**RAW DATA**.
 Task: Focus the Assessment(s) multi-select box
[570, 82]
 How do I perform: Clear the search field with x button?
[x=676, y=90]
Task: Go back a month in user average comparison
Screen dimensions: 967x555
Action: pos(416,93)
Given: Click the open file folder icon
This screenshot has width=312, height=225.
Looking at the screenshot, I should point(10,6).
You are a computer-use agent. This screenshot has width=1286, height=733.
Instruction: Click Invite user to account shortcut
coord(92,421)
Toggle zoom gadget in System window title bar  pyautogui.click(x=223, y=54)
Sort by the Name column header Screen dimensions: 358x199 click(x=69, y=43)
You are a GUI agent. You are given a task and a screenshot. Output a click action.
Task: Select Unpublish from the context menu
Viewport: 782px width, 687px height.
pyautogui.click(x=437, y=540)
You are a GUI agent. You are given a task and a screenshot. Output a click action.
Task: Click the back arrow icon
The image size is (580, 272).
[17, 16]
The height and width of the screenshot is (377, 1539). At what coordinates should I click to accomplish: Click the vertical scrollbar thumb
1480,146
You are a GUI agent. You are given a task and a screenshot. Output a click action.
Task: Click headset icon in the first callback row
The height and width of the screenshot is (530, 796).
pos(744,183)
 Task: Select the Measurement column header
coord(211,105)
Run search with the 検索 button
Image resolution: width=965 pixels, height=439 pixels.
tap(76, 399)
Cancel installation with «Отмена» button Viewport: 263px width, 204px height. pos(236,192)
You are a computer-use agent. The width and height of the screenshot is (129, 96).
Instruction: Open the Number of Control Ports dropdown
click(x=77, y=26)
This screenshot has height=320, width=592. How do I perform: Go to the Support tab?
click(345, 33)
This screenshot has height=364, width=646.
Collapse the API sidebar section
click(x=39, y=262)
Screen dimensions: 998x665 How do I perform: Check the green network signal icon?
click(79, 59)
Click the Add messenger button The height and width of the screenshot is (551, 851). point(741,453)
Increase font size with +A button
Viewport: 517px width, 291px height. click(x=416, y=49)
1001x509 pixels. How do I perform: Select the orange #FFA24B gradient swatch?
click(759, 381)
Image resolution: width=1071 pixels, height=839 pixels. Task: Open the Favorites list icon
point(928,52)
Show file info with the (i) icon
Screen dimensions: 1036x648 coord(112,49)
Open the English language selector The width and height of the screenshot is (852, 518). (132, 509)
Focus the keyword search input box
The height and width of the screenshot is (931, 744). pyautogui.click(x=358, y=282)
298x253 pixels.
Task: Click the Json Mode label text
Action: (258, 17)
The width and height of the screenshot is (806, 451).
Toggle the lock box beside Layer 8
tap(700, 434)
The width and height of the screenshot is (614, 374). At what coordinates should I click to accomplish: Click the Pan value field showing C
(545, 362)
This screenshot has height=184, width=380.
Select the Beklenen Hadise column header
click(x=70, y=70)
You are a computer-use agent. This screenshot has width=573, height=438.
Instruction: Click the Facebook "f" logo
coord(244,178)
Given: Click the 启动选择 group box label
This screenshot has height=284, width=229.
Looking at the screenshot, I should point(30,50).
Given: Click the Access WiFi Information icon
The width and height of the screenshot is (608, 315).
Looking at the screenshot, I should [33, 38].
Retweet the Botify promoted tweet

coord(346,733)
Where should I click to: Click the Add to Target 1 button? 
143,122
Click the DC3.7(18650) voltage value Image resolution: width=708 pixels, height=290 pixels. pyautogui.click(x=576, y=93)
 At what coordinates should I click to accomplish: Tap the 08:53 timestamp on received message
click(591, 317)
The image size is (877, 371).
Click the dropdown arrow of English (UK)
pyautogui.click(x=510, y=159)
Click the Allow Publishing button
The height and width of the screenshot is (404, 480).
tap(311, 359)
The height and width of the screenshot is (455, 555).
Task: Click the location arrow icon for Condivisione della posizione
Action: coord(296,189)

**YOUR GOAL**.
The response should be the listing above, limited to the lines between the one holding "Given: Click the 启动选择 group box label" and the one holding "Given: Click the Access WiFi Information icon", inclusive, reproduced exactly.

**ANSWER FOR THIS EXERCISE**.
Given: Click the 启动选择 group box label
This screenshot has height=284, width=229.
Looking at the screenshot, I should point(30,50).
Given: Click the Access WiFi Information icon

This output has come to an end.